Text:
-*-*-
Item number one: if you are using stock riak then you are also using
the stock nval (number of replicas) of 3. This means that your 1000 k/
v write is actually 3000 items written to disk.
Next, riak traverses the entire key space when doing an m/r over a
bucket. You either must explicitly provide bucket/key pairs to an m/r
or explore the new key filtering provided in the 0.14 release.
Listkeys is a very costly operation and only increases in cost as your
number of keys grow.
There are more caveats but I'll end with three. For any critically
performant system you must use the protocol buffers interface and you
must juggle connections. Additionally, anonymous JavaScript functions
have a penalty associated. Lastly you should also upgrade from
JavaScript m/r functions to erlang. There is performance impedance
when pushing json from the native erlang interface into the JavaScript
vm.
Riak has many benefits but bleeding single node performance is not one
of them. Predictable, scaleable units of performance per node
throughout a cluster is.
-*-*-
Short task:
Answer these questions from the Riak text:
1. What is the stock number of replicas?
2. What two options does it give instead of having riak traverse the entire key space during an m/r over a bucket?
3. Which interface must a critically performant system use?
The lines after this point are separate material with no connection to the Riak text.

Source material:
-*-*-
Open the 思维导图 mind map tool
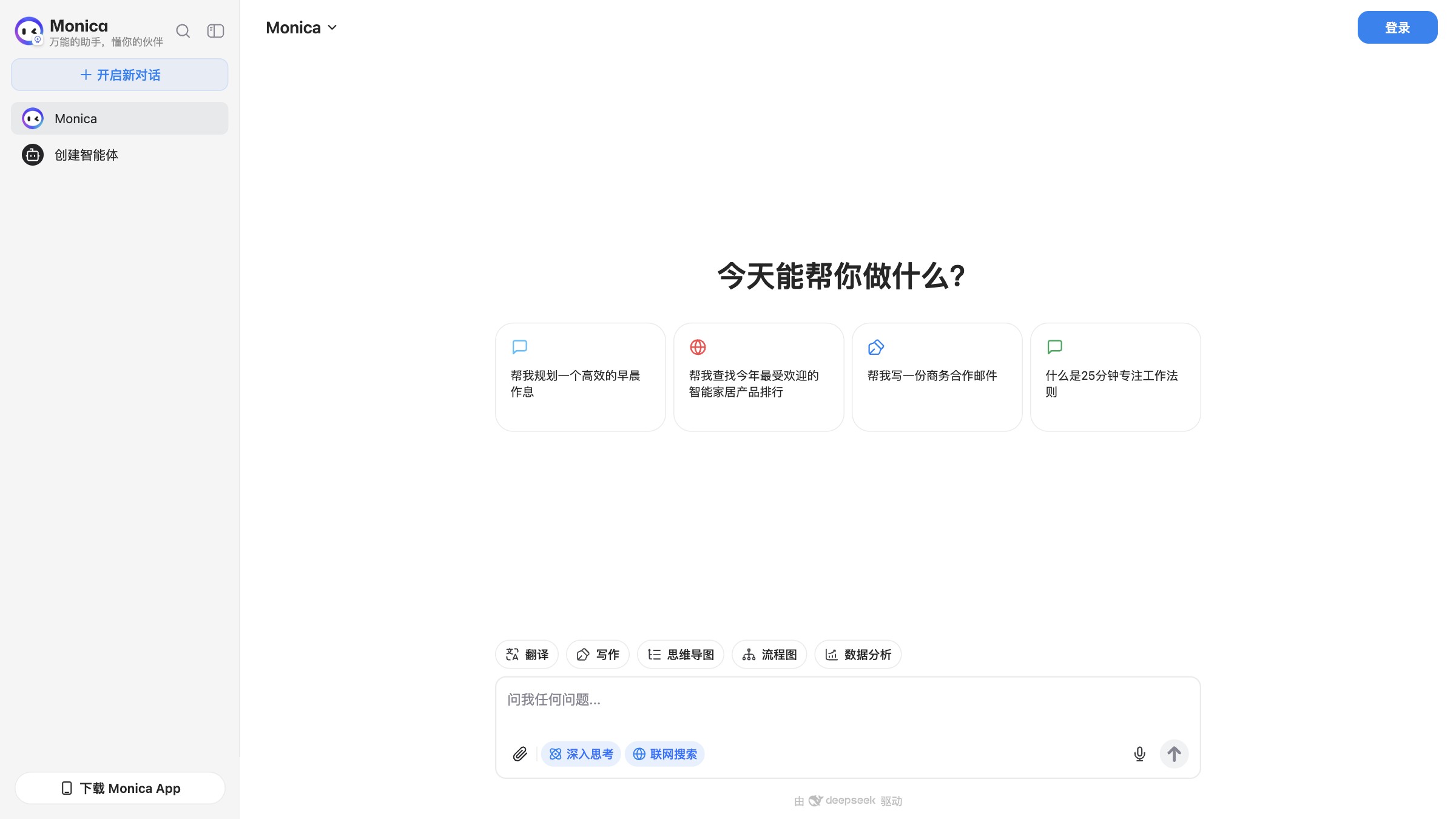The image size is (1456, 819). (680, 654)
-*-*-
Exercise result:
1. Three.
2. Explicitly providing bucket/key pairs to the m/r, or exploring the new key filtering in the 0.14 release.
3. The protocol buffers interface.